Analyst Speak: Mobile sector has seen a complete changeover of its leading players
Julien Theys, mobile analyst, Screen Digest
With many quarterly reports just published, the mobile industry has seen what might be a landmark moment. Nokia, the untouchable behemoth of the handset world, posted its first operating loss, £426m (£384.6m), since it started publishing quarterly results in 1996. It’s facing serious challenges to claim back the innovator spot it last held when the N95 drew gasps of wonder thanks to its GPS and camera. Meanwhile, former industry darlings Motorola and Sony Ericsson saw their shipment numbers melt, down 47% and 43% year on year in Q2.
The epicentre of mobile is no longer Scandinavia, it’s somewhere between Mountain View and Cupertino, respectively headquarters of Google and Apple. Both posted insolent results in the face of the current climate - $1.6bn (£962.5m) net income each - and are now the companies to measure up to. The global economic meltdown was barely a bump in their growth.
This is no small feat. Every major handset manufacturer that isn’t backing its own operating system will feature an Android handset in the next six months. Companies such as LG, HTC, Motorola, Samsung and Sony Ericsson are committed to an OS they should arguably have created in the first place. Google’s Android is ideally placed to become the default smartphone OS unless paying a premium for an alternative. Screen Digest estimates Android could be on 15m smartphones in 2010.

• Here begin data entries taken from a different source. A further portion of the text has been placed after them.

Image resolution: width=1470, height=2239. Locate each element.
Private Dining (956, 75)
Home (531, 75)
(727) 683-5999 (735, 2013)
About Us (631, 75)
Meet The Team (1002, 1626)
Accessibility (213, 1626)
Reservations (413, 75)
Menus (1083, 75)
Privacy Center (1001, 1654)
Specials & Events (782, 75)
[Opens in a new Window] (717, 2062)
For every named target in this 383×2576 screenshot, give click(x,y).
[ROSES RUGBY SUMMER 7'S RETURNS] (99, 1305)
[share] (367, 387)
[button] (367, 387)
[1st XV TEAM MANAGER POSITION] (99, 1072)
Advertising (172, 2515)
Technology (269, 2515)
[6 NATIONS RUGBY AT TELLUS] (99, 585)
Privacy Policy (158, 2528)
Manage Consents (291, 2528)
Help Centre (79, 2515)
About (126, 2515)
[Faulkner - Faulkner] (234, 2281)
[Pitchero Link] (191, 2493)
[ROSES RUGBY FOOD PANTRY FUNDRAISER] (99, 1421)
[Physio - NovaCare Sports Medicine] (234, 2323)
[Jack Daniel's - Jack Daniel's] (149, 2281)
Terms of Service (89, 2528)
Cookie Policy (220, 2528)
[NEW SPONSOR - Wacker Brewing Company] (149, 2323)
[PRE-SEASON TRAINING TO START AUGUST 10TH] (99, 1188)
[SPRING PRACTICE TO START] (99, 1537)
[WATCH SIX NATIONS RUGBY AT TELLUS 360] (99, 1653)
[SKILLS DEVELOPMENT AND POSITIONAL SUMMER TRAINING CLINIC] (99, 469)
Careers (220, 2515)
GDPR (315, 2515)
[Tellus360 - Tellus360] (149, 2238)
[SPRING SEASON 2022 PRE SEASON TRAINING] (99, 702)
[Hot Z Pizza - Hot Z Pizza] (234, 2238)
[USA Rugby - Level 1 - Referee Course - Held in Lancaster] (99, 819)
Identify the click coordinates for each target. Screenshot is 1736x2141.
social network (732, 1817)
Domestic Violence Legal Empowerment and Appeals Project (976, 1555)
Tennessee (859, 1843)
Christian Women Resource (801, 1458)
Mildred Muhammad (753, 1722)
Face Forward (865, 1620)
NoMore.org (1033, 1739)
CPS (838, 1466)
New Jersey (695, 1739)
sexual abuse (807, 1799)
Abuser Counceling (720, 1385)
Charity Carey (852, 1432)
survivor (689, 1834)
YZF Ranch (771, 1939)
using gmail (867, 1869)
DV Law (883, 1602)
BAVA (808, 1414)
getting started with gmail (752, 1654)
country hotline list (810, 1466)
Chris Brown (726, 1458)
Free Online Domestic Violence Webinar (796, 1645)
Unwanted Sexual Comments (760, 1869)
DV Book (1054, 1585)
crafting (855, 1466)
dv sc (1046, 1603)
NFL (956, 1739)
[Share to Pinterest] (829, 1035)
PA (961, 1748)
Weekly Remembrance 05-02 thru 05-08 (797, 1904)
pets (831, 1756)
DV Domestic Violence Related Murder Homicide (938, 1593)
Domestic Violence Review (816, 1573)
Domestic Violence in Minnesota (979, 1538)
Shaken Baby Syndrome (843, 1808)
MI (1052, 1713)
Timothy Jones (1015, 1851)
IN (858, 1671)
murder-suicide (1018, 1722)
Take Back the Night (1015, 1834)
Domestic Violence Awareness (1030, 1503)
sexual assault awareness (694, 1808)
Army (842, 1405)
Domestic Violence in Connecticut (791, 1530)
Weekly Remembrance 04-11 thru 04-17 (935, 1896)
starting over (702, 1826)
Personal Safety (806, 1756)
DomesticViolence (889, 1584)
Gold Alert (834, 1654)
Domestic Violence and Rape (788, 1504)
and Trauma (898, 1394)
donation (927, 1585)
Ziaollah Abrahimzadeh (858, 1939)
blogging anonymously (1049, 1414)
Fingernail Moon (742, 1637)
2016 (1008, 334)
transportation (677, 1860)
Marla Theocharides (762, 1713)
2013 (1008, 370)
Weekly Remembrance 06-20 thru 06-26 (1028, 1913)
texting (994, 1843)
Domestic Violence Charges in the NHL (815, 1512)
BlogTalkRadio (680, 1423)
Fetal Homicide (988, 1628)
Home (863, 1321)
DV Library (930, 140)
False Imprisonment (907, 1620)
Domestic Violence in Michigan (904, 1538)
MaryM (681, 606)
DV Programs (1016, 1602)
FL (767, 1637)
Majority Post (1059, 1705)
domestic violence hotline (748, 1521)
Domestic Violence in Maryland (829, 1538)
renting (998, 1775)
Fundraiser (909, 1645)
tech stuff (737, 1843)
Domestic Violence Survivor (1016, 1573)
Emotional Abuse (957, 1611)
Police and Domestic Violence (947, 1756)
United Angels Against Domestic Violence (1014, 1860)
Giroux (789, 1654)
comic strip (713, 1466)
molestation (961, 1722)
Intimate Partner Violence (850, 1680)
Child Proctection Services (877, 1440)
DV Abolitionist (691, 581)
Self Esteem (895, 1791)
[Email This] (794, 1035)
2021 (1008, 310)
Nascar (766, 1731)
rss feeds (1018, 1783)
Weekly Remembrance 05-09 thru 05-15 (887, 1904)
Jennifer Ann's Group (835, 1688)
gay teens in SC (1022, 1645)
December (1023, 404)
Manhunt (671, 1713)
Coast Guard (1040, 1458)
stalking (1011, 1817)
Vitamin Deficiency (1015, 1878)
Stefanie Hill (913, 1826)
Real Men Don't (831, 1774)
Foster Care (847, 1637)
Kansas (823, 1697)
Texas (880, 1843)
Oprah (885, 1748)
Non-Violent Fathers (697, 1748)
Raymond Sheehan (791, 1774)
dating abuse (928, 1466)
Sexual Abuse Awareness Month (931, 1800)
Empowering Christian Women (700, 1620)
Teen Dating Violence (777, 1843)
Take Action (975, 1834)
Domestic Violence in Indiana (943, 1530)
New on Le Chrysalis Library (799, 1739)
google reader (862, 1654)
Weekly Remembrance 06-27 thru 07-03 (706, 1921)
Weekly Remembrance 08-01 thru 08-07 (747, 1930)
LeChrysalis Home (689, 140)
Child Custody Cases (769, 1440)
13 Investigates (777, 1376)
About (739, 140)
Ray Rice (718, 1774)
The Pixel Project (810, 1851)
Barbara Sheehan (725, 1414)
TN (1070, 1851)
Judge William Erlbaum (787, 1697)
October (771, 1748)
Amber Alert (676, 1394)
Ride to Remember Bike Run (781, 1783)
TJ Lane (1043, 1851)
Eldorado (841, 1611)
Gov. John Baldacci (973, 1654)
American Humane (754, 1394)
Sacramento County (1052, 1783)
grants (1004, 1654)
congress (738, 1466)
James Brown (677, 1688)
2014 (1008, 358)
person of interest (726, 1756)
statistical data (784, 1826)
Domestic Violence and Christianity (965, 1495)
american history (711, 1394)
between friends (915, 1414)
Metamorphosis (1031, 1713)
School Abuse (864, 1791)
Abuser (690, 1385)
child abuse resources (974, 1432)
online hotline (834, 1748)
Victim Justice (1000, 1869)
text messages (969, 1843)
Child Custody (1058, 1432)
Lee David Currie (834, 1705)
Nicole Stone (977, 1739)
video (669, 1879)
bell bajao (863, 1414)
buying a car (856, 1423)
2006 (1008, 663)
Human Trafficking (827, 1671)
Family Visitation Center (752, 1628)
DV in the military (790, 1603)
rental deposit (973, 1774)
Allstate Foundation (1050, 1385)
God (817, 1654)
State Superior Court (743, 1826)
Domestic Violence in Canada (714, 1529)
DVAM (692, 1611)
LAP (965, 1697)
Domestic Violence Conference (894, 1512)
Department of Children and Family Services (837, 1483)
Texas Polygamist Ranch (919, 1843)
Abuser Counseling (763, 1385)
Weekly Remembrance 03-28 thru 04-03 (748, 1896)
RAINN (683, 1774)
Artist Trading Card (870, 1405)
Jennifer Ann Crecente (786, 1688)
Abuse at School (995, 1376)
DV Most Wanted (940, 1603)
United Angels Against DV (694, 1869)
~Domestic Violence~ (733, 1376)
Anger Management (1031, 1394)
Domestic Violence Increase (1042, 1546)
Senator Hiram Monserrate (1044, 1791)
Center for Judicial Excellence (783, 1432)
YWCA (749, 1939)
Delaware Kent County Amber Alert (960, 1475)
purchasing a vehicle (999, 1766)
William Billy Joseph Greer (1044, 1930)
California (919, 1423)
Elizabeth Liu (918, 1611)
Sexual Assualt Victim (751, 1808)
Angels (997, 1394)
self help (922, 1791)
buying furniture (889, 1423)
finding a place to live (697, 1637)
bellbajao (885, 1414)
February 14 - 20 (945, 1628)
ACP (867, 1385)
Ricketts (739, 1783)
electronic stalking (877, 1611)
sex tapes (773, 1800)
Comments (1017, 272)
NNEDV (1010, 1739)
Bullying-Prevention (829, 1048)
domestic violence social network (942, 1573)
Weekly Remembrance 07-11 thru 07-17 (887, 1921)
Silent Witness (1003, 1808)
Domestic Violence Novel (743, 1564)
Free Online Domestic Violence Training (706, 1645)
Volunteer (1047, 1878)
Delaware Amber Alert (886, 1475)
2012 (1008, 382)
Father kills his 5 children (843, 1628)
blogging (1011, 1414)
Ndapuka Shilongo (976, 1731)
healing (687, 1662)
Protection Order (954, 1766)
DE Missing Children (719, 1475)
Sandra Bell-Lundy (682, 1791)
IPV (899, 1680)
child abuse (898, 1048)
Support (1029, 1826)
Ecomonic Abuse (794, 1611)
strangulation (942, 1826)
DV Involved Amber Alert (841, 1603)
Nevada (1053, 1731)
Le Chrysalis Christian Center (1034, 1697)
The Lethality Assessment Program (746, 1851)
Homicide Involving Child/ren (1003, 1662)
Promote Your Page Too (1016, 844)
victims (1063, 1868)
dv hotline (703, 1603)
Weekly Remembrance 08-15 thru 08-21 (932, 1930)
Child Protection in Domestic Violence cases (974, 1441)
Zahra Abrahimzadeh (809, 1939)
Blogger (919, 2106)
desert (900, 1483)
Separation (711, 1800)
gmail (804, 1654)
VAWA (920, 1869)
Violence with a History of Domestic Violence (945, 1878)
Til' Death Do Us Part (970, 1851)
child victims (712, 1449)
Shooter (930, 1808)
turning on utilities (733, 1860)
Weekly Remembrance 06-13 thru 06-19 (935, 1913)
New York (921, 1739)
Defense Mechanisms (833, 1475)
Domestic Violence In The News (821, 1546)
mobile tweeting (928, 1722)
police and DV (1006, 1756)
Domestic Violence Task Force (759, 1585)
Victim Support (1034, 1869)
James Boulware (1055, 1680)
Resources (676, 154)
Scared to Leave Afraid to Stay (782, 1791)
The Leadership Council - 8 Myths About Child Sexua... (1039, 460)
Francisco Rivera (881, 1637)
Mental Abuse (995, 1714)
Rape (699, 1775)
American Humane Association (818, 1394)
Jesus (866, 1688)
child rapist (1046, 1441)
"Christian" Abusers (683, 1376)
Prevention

In its latest market monitor highlighting trends in mobile funding and mergers and acquisitions, Screen Digest witnesses the ongoing consolidation around mobile services, with most usual suspects picking smaller companies whose roadmaps align with the likes of Apple, AT&T, Google, Nokia, NTT DoCoMo, RIM or Yahoo.
Furthermore, Q3 sees a significant upturn in VC funding targeting mobile, a 180% quarterly growth to $530.8m (£319.3m). Although it’s too early to consider ourselves out of the woods, exciting developments include social network aggregation, augmented reality, mobile payments and femtocells, not to mention technologies deployed to fuel the smartphone-driven thirst for rich content.
Things might never be the same. The two hottest companies from both sides of the pond - Twitter and Spotify - rely on their service turning into a commodity and are on the brink of fixed or mobile becoming irrelevant. These two darlings of the moment share a lack of clear revenue model that has pundits talking and analysts modelling.